▸ **SUPPLIED RECORDS**
_ _ _ _ _
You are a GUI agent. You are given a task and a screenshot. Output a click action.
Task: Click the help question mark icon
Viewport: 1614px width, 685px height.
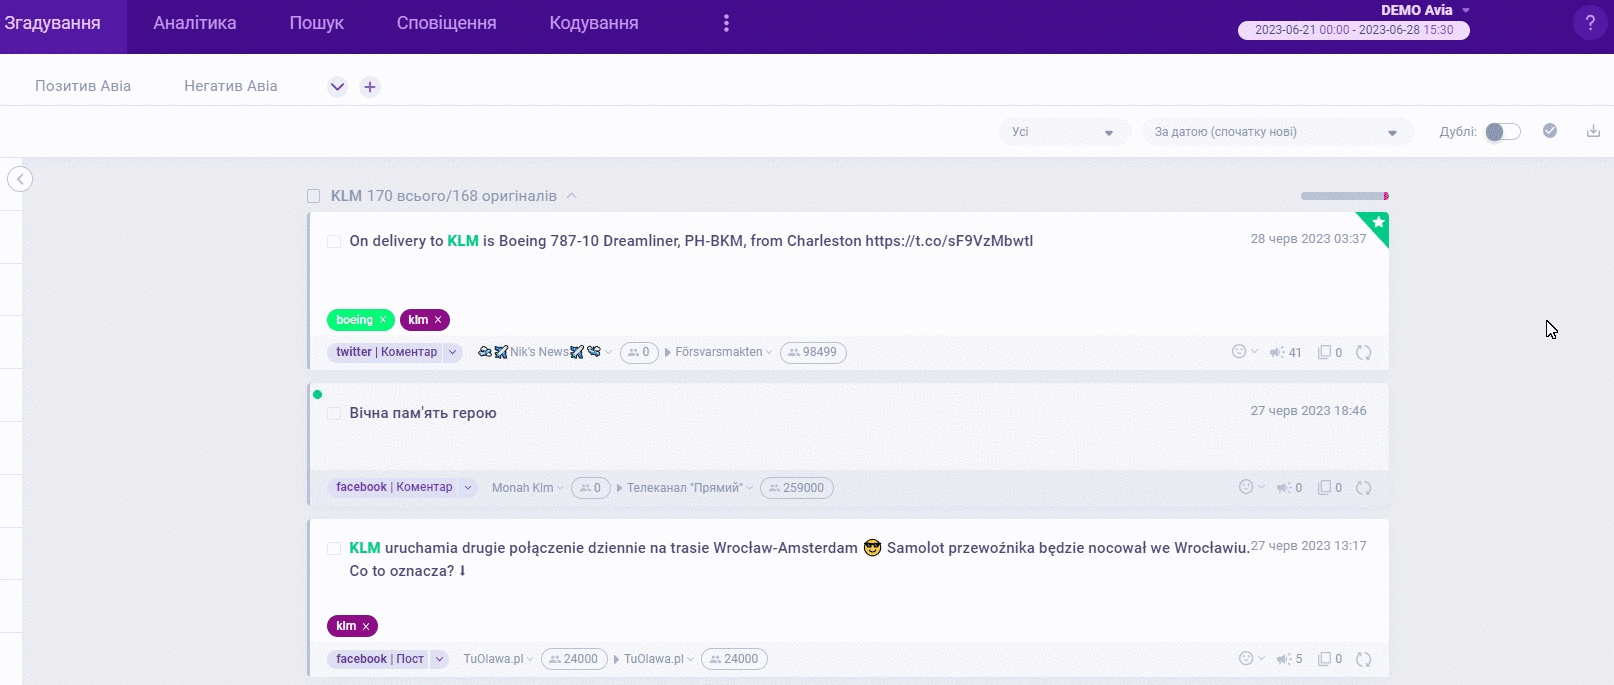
_ _ _ _ _
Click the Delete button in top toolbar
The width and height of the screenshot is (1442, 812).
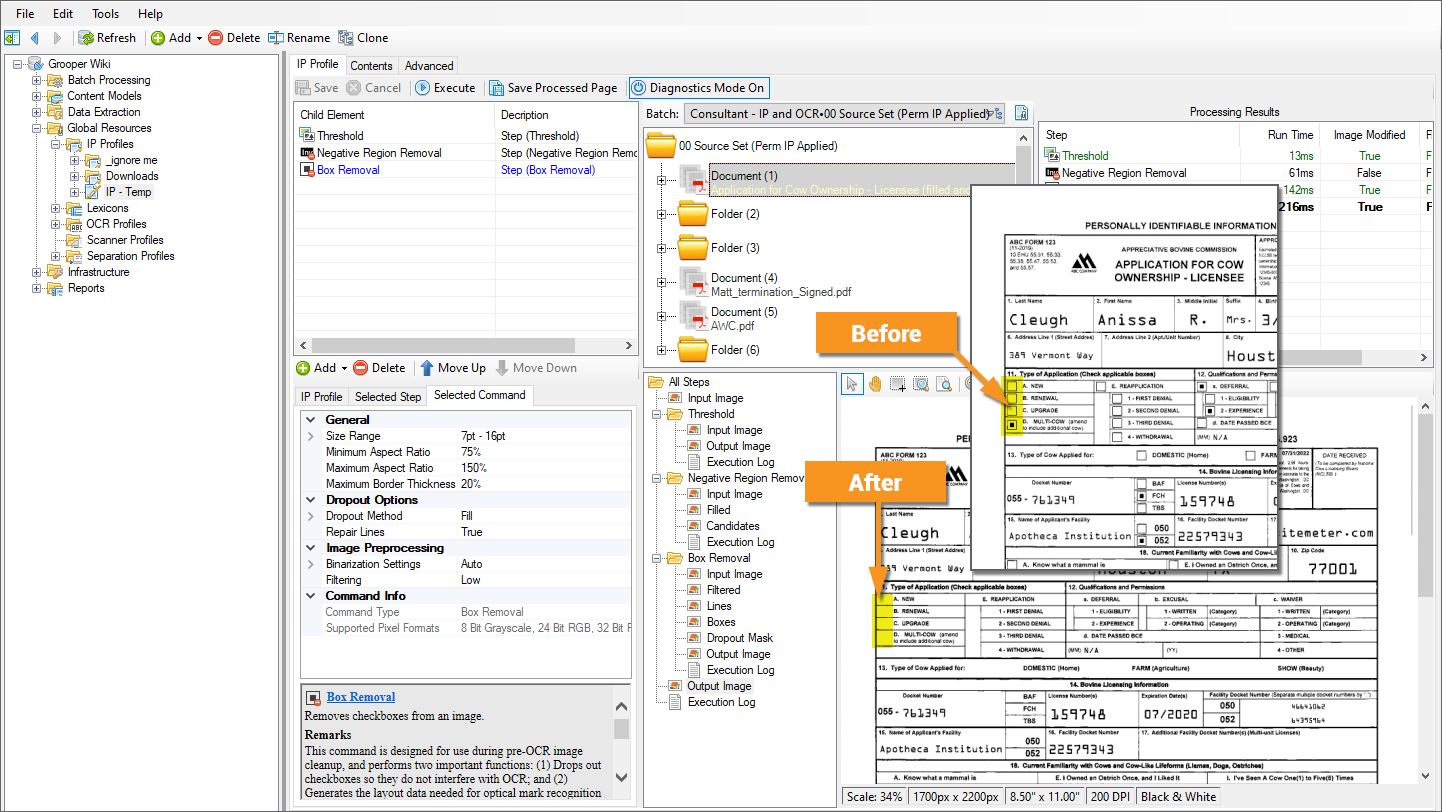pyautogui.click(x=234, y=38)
_ _ _ _ _
▸ **SHORT EXERCISE**
Print, without any change, the part of the items that opens with the line containing "You are a GUI" and closes with the line containing "Viewport: 1614px width, 685px height.", including both of those lines.

▸ **RESULT**
You are a GUI agent. You are given a task and a screenshot. Output a click action.
Task: Click the help question mark icon
Viewport: 1614px width, 685px height.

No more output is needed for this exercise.